As we explored in my last post the American economy over the last two decades has transitioned from a factory-based to a knowledge-based economy. Manufacturing employment declined by 32 percent and employment earnings per capita fell by 29 percent. While knowledge-based services saw employment growth of 32 percent and employment earning growth per capita of 53 percent. In 2011 manufacturing was 7 percent of the American workforce, knowledge based services 26 percent. The gap is even greater for private employment earnings per capita: knowledge-based services share is 42 percent, compared to 16 percent for manufacturing.
So how has Michigan fared? Michigan manufacturing employment fell by 318,000 from 1990-2011. A decline of 37 percent, compared to 32 percent nationally. Manufacturing’s share of Michigan jobs fell from 18 to 10 percent. Nationally the fall was from 13 to 7 percent. Knowledge-based services (health care and social assistance; information; finance and insurance; professional services; and management of companies) saw Michigan employment growth of 314,000. An increase of 30 percent compared to 32 percent nationally. Knowledge-based services share of Michigan jobs grew from 22 to 26 percent, nearly identical the nation’s. When it comes to changes in employment by sector over the last two decades Michigan follows the national trends quite closely: big losses in manufacturing and big gains in knowledge-based services.
When it comes to private sector employment earnings per capita corrected for inflation you see more dramatically why Michigan is now lagging the nation on most economic well being metrics.
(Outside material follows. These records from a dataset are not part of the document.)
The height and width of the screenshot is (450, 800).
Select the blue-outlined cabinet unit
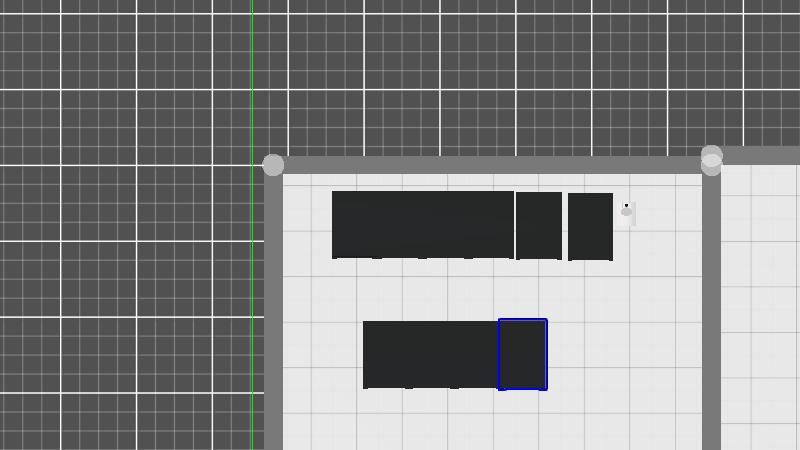tap(523, 354)
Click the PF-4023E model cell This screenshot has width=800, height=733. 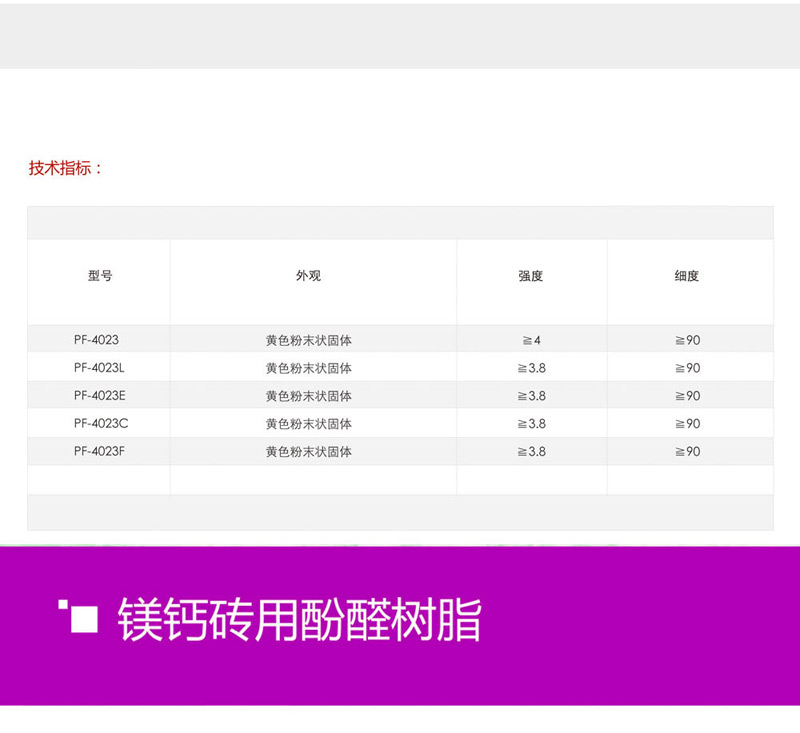point(99,396)
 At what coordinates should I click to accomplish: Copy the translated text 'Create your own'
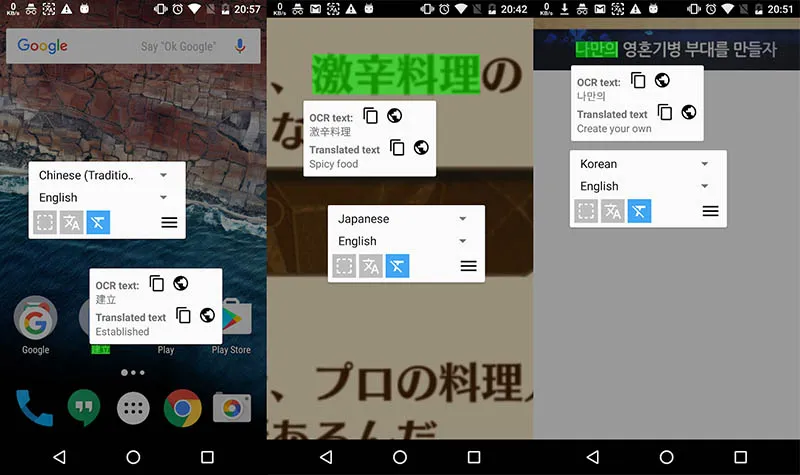tap(665, 112)
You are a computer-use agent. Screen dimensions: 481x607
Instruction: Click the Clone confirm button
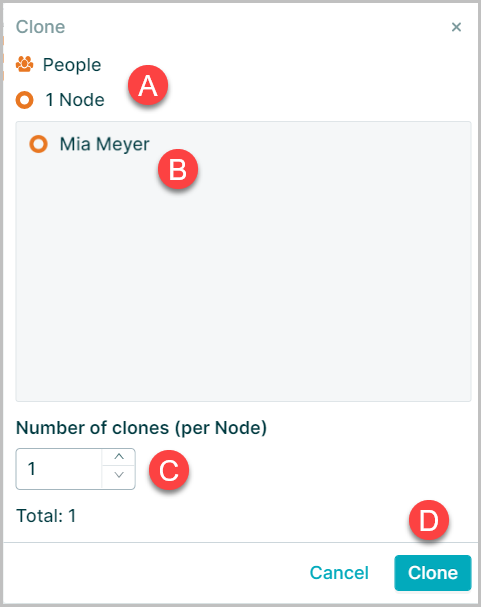433,573
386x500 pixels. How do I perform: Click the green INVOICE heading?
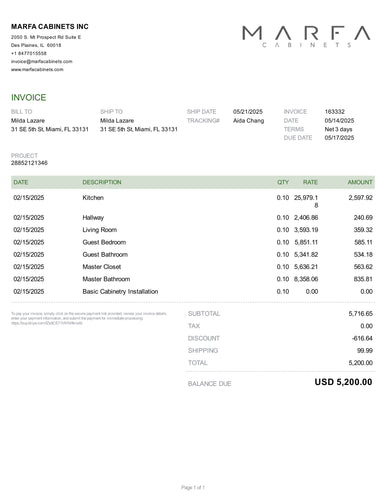pyautogui.click(x=29, y=97)
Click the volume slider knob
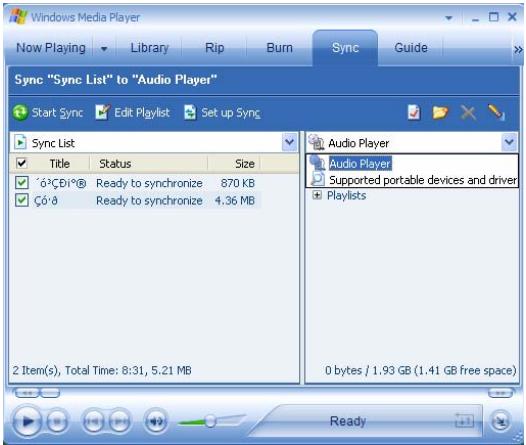Screen dimensions: 526x445 [x=210, y=421]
As you can see in the table below, Michigan’s private sector employment earnings per capita were on par with the nation in 1990. We had a substantial competitive edge in manufacturing balanced by an under performance in all the other sectors.
But from 1990 to 2011 Michigan only grew by $982 compared to $4,259 for the nation. Almost all the under performance occurred in the two sectors we have focused on. Michigan’s real employment earnings per capita decline in manufacturing was $1,016 greater than the nation’s. And our real employment earnings per capita increase in knowledge-based services was $1,550 less than the nation’s. The two sectors account for 78% percent of Michigan’s two decade under performance in real employment earnings per capita change compared to the country.
It is almost certain that –– predominantly because of globalization and technology –– that the path back to a prosperous Michigan –– a place with a broad middle class –– depends on growth in knowledge-based services. Those sectors are now and are likely to be even more so in the future the core of realizing the more and better jobs Governor Snyder has identified as the state ‘s economic goal. Knowledge-based services now are the center of mass middle class American jobs due to a combination of strong job growth and those sectors are now the high wage sectors of the American economy.